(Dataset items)
---

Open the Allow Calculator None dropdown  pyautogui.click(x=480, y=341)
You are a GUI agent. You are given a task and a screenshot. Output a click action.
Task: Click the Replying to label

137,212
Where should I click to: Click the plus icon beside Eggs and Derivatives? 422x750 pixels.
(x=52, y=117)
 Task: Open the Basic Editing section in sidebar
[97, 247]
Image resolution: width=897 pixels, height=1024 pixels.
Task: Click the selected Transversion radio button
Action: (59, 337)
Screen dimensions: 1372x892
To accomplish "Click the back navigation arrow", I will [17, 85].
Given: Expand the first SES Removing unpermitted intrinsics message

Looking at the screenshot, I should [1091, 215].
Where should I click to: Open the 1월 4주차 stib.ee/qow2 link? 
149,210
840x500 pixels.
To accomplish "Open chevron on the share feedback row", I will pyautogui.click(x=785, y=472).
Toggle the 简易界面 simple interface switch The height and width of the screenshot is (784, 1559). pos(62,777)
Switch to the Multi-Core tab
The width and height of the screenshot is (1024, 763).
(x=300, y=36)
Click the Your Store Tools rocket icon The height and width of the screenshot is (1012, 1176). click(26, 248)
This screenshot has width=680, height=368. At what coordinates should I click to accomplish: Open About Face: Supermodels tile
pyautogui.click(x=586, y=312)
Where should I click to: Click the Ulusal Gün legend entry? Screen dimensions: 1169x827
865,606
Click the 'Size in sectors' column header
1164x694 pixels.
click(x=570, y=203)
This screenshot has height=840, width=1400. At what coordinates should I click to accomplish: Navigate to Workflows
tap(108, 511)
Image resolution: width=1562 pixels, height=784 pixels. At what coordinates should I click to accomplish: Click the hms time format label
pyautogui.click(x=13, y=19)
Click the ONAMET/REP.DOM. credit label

---

▶ [Your objective]
Rewrite the listing from its first line through the line containing "(x=52, y=117)", requests included. Offset every coordinate in the answers by -142.

▶ [Result below]
Open the Allow Calculator None dropdown  pyautogui.click(x=338, y=199)
You are a GUI agent. You are given a task and a screenshot. Output a click action.
Task: Click the Replying to label

-5,70
Where should I click to: Click the plus icon beside Eggs and Derivatives? 422x750 pixels.
(x=-90, y=-25)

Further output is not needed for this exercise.